──────── Material provided
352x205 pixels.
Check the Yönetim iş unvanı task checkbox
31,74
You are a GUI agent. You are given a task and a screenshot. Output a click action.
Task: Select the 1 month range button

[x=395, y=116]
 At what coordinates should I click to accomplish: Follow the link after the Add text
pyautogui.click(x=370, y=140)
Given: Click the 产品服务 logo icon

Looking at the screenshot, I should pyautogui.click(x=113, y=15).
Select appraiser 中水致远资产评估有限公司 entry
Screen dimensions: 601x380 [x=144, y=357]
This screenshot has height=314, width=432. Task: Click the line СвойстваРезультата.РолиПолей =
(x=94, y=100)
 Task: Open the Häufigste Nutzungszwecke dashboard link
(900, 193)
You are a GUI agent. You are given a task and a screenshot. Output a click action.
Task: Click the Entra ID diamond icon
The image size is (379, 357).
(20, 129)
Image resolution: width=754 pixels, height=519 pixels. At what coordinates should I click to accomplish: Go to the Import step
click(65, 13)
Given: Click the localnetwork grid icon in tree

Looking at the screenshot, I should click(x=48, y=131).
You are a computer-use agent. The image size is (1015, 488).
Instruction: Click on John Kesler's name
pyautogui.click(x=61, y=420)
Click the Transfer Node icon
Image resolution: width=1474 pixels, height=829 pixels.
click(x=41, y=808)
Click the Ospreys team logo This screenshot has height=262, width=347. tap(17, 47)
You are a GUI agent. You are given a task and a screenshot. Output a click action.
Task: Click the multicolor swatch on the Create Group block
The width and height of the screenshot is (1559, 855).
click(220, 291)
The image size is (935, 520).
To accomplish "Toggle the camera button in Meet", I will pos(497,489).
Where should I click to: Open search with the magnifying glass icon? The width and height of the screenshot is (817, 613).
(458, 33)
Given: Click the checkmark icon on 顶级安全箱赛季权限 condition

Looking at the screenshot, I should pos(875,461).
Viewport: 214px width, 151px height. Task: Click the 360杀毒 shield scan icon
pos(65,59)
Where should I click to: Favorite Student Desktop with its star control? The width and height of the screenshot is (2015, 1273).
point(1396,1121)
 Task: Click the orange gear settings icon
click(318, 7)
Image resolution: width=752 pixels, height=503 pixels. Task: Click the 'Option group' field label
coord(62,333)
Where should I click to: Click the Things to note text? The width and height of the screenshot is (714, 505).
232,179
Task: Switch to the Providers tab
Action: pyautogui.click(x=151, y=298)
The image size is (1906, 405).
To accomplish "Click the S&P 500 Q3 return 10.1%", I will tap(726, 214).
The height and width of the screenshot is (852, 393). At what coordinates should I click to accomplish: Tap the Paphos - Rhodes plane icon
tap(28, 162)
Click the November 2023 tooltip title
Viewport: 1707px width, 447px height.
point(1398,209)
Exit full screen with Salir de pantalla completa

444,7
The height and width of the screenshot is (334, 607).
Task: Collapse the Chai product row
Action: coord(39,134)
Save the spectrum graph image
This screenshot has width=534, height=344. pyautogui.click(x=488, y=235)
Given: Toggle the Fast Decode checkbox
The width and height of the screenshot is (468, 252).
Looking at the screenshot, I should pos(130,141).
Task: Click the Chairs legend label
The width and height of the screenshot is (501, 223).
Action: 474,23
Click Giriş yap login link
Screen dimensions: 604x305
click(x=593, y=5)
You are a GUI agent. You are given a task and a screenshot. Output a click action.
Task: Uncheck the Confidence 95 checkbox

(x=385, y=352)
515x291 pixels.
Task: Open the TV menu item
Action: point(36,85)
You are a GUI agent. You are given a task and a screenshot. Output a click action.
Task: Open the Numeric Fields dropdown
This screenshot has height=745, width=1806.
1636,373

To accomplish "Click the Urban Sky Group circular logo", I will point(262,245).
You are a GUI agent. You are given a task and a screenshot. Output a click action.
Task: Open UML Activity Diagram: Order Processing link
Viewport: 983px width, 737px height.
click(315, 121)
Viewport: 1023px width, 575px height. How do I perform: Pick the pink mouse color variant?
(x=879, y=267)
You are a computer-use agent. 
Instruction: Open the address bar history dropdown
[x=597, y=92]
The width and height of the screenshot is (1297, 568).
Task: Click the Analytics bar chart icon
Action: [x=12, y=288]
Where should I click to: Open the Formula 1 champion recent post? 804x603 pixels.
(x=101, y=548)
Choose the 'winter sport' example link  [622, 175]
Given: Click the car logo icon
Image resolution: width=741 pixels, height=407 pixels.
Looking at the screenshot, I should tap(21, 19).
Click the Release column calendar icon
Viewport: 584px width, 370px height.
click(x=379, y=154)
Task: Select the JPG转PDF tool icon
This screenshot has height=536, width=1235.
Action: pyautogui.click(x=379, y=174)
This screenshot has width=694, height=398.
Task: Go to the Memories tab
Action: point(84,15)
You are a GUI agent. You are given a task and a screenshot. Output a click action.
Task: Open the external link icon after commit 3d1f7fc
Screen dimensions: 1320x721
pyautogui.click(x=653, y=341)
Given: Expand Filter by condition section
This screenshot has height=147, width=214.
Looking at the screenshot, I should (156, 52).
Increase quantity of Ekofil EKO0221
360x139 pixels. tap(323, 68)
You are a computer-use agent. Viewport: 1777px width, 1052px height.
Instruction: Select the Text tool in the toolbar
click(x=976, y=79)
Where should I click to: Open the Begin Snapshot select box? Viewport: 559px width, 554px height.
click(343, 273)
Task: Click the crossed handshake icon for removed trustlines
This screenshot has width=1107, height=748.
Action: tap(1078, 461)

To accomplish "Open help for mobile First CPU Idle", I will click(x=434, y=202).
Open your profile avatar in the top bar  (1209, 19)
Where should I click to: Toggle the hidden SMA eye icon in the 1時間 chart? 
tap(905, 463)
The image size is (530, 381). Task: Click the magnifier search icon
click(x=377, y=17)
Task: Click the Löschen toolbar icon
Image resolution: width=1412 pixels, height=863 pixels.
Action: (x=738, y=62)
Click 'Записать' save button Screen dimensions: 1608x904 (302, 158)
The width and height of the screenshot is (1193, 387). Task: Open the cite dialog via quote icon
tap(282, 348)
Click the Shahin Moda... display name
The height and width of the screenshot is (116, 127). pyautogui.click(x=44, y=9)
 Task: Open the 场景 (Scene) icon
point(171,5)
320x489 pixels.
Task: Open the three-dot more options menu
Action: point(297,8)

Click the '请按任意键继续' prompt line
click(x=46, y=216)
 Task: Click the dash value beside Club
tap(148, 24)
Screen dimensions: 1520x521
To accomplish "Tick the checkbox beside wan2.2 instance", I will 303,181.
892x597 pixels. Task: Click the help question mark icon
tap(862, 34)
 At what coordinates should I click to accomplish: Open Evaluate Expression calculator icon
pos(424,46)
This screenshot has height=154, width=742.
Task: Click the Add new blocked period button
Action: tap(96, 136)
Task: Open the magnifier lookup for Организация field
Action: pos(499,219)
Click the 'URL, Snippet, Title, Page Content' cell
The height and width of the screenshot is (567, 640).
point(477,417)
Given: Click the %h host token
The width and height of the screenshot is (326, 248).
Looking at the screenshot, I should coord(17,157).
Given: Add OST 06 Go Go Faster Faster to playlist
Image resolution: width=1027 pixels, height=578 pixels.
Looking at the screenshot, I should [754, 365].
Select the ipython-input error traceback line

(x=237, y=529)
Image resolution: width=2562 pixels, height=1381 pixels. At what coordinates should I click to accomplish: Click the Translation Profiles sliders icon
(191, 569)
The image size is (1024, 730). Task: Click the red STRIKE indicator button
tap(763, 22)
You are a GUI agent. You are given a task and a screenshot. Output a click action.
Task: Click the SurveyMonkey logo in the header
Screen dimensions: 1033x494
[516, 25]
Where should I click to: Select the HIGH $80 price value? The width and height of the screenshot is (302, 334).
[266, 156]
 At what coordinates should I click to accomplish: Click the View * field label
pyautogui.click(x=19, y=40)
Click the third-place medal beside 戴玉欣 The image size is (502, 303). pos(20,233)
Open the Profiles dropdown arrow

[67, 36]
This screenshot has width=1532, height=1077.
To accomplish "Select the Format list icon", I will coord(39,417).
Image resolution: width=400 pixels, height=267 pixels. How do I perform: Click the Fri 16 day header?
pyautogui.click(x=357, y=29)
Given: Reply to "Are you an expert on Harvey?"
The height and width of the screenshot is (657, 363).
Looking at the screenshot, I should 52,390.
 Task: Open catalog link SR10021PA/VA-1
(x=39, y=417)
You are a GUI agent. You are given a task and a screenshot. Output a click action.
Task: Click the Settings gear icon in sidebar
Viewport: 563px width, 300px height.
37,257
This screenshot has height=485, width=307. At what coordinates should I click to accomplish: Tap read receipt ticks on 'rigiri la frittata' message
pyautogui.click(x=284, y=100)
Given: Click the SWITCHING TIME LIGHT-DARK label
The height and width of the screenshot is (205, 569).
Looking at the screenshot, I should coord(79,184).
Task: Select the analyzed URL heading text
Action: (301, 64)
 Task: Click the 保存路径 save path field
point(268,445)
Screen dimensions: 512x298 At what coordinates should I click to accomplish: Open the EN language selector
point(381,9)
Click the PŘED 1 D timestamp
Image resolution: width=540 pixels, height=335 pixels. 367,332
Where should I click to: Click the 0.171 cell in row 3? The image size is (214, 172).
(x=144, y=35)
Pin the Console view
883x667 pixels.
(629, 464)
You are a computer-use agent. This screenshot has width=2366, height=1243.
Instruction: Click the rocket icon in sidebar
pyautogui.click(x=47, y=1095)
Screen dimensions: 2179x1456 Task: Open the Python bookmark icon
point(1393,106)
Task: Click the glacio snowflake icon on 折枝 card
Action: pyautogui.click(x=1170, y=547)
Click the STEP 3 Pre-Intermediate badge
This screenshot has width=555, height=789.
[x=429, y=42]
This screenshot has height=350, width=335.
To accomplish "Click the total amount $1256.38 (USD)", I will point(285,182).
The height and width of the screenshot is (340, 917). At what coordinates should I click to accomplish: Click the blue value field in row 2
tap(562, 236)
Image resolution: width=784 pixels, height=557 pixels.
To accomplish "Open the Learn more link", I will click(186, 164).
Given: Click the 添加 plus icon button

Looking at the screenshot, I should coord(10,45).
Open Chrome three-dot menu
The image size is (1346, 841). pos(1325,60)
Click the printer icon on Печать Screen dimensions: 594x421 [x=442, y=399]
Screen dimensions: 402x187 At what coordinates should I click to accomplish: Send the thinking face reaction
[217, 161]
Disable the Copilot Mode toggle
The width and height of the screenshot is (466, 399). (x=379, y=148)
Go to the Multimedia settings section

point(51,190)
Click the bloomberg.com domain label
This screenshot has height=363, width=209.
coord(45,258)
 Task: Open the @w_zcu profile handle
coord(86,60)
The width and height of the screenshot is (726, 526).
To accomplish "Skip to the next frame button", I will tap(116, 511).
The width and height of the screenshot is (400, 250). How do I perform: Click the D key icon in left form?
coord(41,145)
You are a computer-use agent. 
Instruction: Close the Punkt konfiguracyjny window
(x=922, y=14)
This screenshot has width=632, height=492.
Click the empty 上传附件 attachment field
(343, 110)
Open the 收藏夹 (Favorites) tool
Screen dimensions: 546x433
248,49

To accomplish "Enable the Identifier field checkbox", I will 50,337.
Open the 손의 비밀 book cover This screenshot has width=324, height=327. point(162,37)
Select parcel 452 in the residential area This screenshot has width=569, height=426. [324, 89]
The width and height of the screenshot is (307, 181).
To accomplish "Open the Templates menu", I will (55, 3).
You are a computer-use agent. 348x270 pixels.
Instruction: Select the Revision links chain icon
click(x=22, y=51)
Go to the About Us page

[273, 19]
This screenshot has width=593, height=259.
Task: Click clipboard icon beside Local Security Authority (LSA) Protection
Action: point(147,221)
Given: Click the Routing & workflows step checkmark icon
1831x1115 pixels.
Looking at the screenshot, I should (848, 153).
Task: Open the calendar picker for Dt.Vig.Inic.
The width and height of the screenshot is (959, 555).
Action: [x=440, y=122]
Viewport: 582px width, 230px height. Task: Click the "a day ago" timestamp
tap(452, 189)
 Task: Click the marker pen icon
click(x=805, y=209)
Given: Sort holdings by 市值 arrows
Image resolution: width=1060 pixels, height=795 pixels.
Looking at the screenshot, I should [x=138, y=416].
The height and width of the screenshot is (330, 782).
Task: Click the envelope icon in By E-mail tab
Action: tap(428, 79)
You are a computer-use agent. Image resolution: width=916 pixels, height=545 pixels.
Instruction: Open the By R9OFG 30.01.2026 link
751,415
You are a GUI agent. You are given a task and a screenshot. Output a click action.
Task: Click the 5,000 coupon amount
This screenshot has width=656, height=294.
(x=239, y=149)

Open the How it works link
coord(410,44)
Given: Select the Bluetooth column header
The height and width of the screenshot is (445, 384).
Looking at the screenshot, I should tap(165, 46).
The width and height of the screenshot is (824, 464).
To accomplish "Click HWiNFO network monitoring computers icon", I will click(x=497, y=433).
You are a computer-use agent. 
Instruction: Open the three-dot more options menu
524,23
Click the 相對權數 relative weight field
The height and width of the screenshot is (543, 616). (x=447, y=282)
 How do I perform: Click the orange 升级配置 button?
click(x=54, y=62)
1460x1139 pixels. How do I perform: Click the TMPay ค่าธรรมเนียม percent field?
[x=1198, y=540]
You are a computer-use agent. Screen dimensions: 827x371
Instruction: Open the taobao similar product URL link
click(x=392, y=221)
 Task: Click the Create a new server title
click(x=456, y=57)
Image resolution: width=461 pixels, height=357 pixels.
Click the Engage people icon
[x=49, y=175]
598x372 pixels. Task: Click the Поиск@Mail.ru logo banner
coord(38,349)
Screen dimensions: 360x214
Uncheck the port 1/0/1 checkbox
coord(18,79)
────────────────
▶ Task to complete
Copy the records word for word from their first line through the line that contains "Looking at the screenshot, I should click(x=48, y=131).", including that line.

▶ Response
352x205 pixels.
Check the Yönetim iş unvanı task checkbox
31,74
You are a GUI agent. You are given a task and a screenshot. Output a click action.
Task: Select the 1 month range button

[x=395, y=116]
 At what coordinates should I click to accomplish: Follow the link after the Add text
pyautogui.click(x=370, y=140)
Given: Click the 产品服务 logo icon

Looking at the screenshot, I should pyautogui.click(x=113, y=15).
Select appraiser 中水致远资产评估有限公司 entry
Screen dimensions: 601x380 [x=144, y=357]
This screenshot has height=314, width=432. Task: Click the line СвойстваРезультата.РолиПолей =
(x=94, y=100)
 Task: Open the Häufigste Nutzungszwecke dashboard link
(900, 193)
You are a GUI agent. You are given a task and a screenshot. Output a click action.
Task: Click the Entra ID diamond icon
The image size is (379, 357).
(20, 129)
Image resolution: width=754 pixels, height=519 pixels. At what coordinates should I click to accomplish: Go to the Import step
click(65, 13)
Given: Click the localnetwork grid icon in tree

Looking at the screenshot, I should click(x=48, y=131).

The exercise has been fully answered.